In order to further reduce the cost and increase the speed at which funds can be raised, the SCRR Report also recommends that:

  • The offer period for full pre-emptive rights issues and open offers should be reduced such that an offer is open for acceptance for seven business days rather than ten;
  • The notice period of shareholder meetings other than AGMs be reduced from 14 clear days to seven clear days;
  • The pre-emption provisions in the Companies Act should be amended to reflect the usual practice for rights offers and open offers using a disapplication resolution, including the ability to exclude overseas shareholders to whom offers would be disproportionately costly, providing flexibility to deal with fractional entitlements and treating securities holders with a contractual right to new shares as if they were the holders of ordinary shares;
  • The listing regime be amended such that rights issues have excess application mechanics attached so that existing shareholders can apply to take up shares not taken by other shareholders;
  • The UK adopt the Australian concept of a “cleansing notice”, a public confirmation of compliance with disclosure obligations, where a prospectus is not required for a secondary issue involving a public offer;
  • Standard-form terms and conditions for institutional investors be agreed by the market, which would remove the need to negotiate bespoke terms; and
  • Companies should be able to opt in to enhanced disclosure regimes, including by way of more detailed disclosures in their annual reports and periodic updates on their websites, which would enable companies to publish a shorter fundraising document (which would be seen as a complete package when read with the enhanced disclosure) at the time of the secondary offering to give legal comfort for purposes of the offer to international holders (for example in the United States), which would be more cost-efficient than producing a full stand-alone prospectus.

Facilitating retail offers

The SCRR Report recommends that companies give due consideration in all placings to the involvement of retail investors and other existing shareholders. A company should choose any method they find appropriate to do this, although a “follow-on” procedure is suggested in the SCRR Report. In addition, it is also suggested that the requirement for a prospectus to be available to the public on an IPO involving a retail offer for six working days before the end of an offer should be reduced to a maximum of three working days.

The drive to digitization

To improve the overall efficiency of all market processes, the SCRR Report supports the move to a system whereby all shareholders hold their shares in a fully digitized form, which is seen as essential for the benefits of the other recommendations to be fully realized. Following the recommendation from the SCRR Report, the UK Government has launched a taskforce and published terms of reference. The objectives of the taskforce include: (i) identifying immediate and longer-term means of improving the current system of share ownership; and (ii) eliminating the use of paper share certificates for traded companies.

Next steps

All of the recommendations proposed in the SCRR Report have been accepted by the UK Government in full and the SCRR Report has received widespread support from public commentators. Some recommendations, for example, amendments to non-statutory guidelines, are to be implemented immediately, whilst those that require legislative change, such as amendments to the UK’s prospectus regime, are expected to be implemented in the short- to medium-term.

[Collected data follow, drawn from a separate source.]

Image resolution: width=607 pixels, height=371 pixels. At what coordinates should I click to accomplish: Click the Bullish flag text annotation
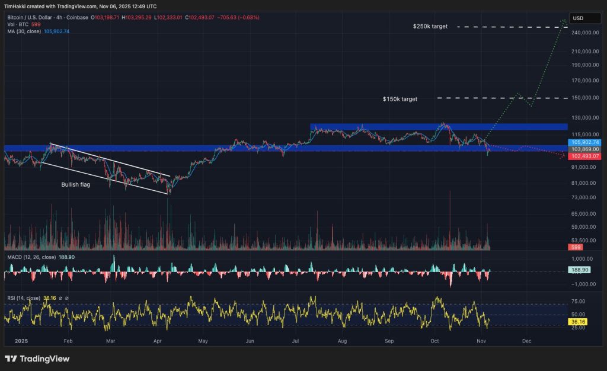(x=75, y=184)
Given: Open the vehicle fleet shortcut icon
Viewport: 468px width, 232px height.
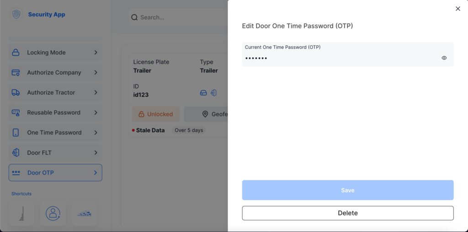Looking at the screenshot, I should [84, 213].
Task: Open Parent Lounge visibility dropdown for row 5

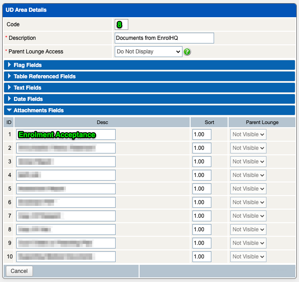Action: coord(248,189)
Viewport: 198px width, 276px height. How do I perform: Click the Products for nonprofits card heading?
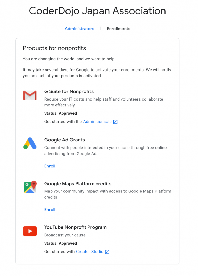[x=54, y=48]
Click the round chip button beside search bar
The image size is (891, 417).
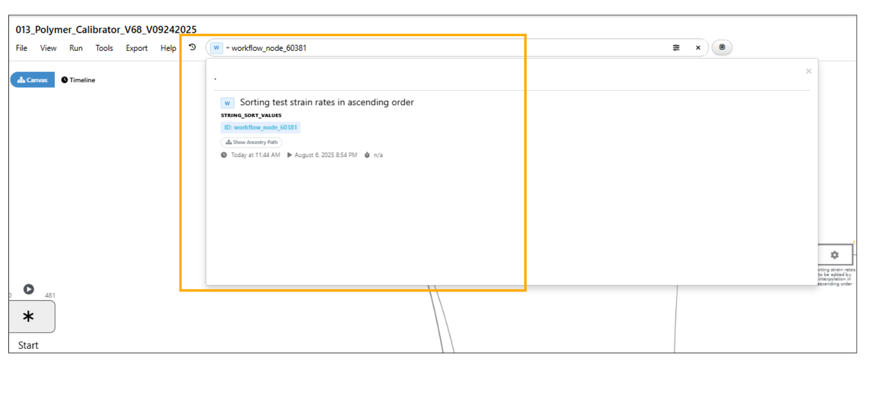722,47
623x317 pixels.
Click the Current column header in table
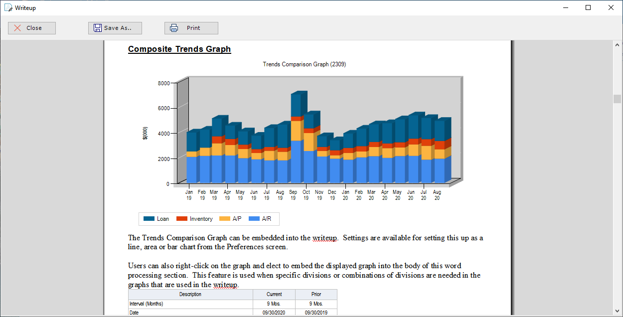click(x=274, y=294)
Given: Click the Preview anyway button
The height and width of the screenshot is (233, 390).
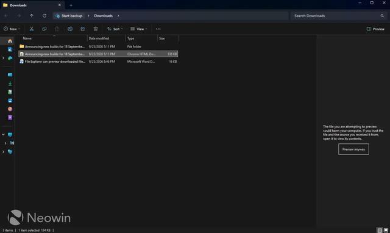Looking at the screenshot, I should [353, 149].
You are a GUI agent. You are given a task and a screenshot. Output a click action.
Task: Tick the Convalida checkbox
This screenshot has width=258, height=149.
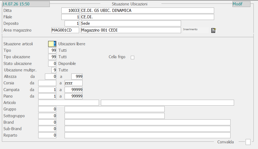(248, 142)
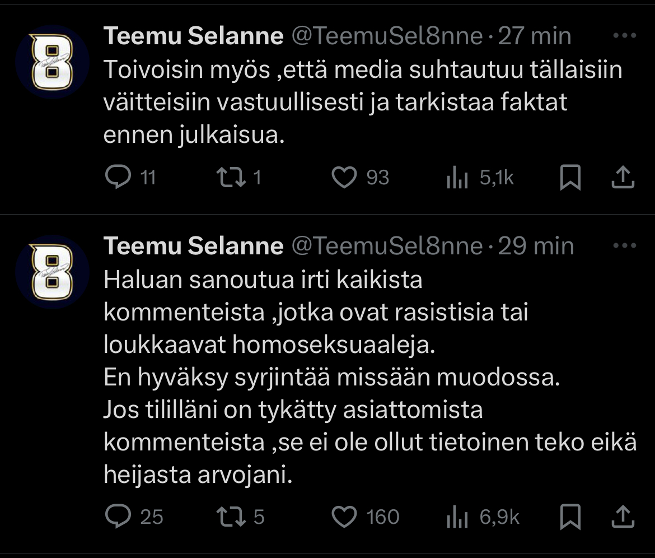The image size is (655, 558).
Task: Like the tweet with 160 likes
Action: coord(344,517)
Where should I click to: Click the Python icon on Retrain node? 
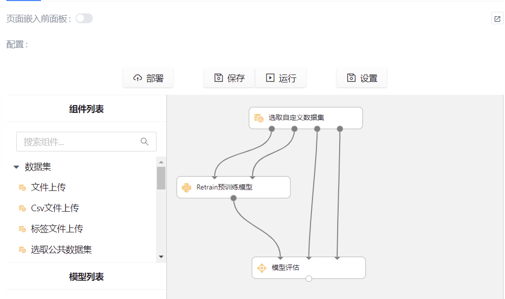point(187,187)
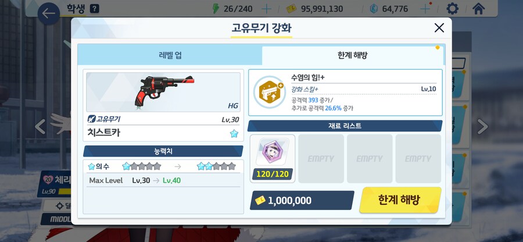The width and height of the screenshot is (523, 242).
Task: Go to lobby via home icon
Action: pyautogui.click(x=478, y=9)
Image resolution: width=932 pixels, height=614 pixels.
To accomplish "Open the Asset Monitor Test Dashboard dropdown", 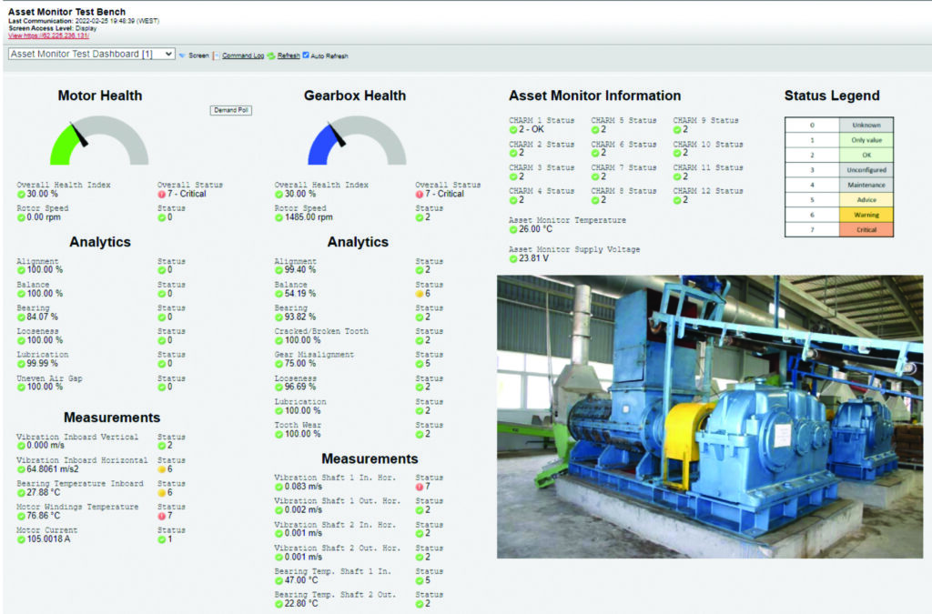I will pyautogui.click(x=91, y=55).
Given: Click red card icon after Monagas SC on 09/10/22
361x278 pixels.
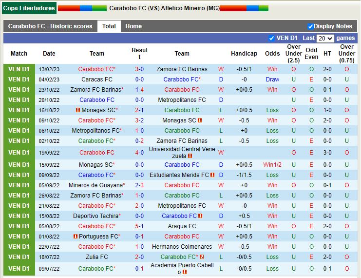Looking at the screenshot, I should coord(200,120).
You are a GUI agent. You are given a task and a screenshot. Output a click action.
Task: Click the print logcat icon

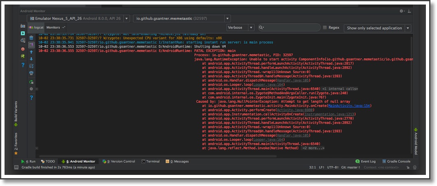pos(31,73)
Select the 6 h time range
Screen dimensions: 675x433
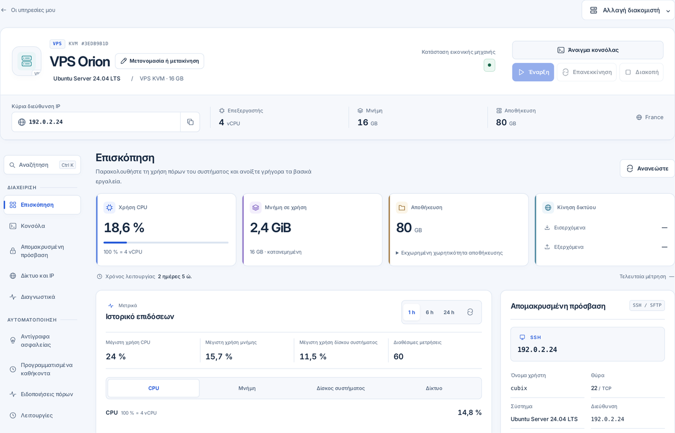point(430,312)
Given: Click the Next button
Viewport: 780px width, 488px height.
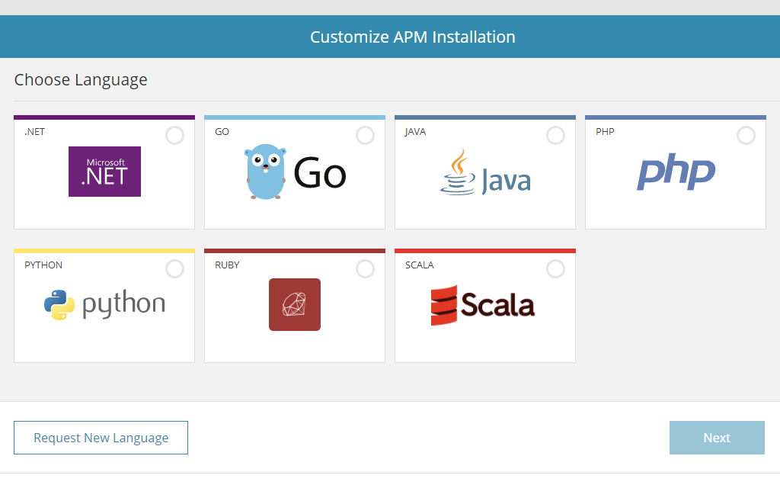Looking at the screenshot, I should click(716, 437).
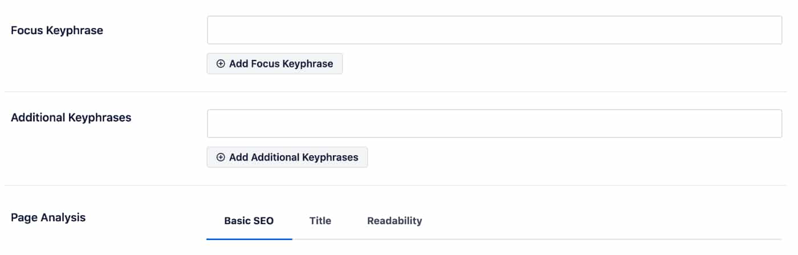798x255 pixels.
Task: Click the Page Analysis label
Action: click(48, 217)
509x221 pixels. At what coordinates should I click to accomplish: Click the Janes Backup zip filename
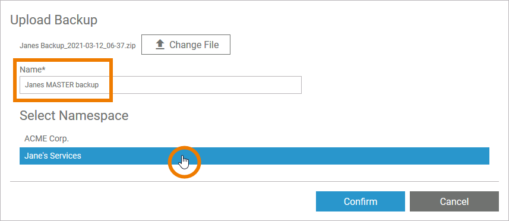[78, 45]

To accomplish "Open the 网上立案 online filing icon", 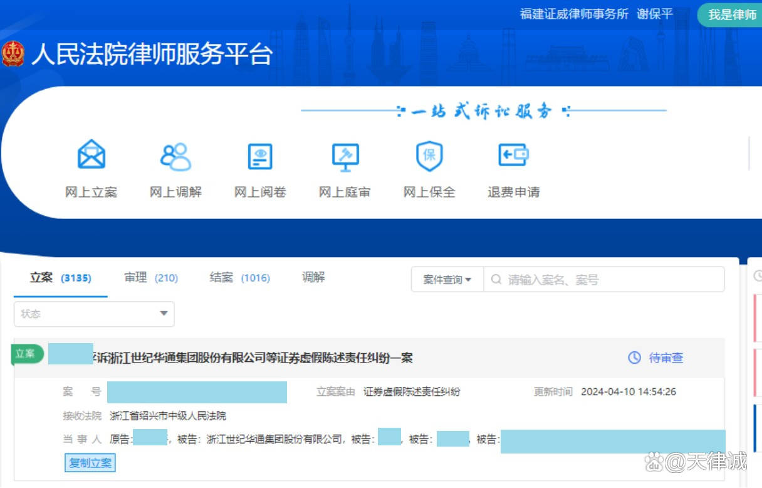I will click(91, 156).
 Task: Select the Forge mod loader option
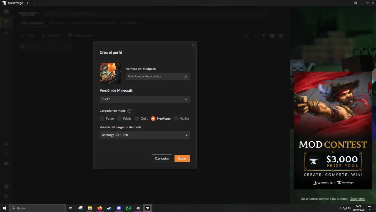(102, 118)
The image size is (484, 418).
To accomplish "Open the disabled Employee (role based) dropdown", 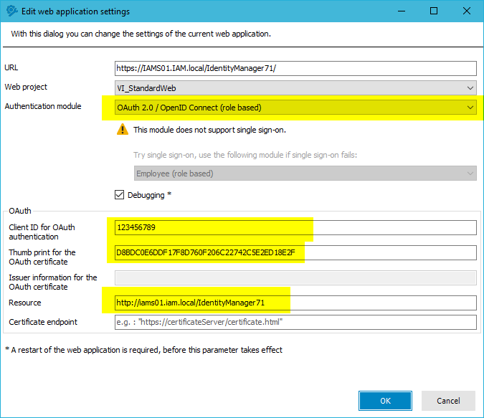I will coord(305,174).
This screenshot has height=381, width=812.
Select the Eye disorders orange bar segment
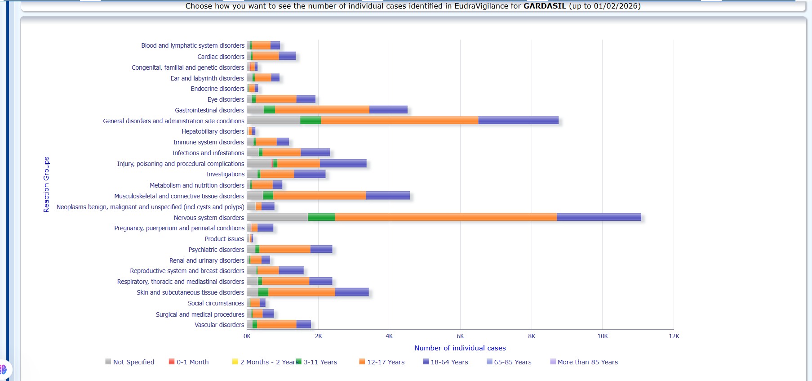[276, 99]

The recommendations of the SCRR Report come at a time when geopolitical events, including the Russian invasion of Ukraine in February 2022, destabilized energy supply chains and rising inflation levels, have led to unpredictable and volatile financing conditions for companies worldwide. It is hoped that the recommendations outlined in the SCRR Report, including the broadening of the pre-emption regime and the narrowing of prospectus, sponsor and other regulatory requirements in the context of secondary offerings, will, when implemented, increase the ability of companies to quickly react to favorable market windows and successfully conduct secondary fundraises through the capital markets.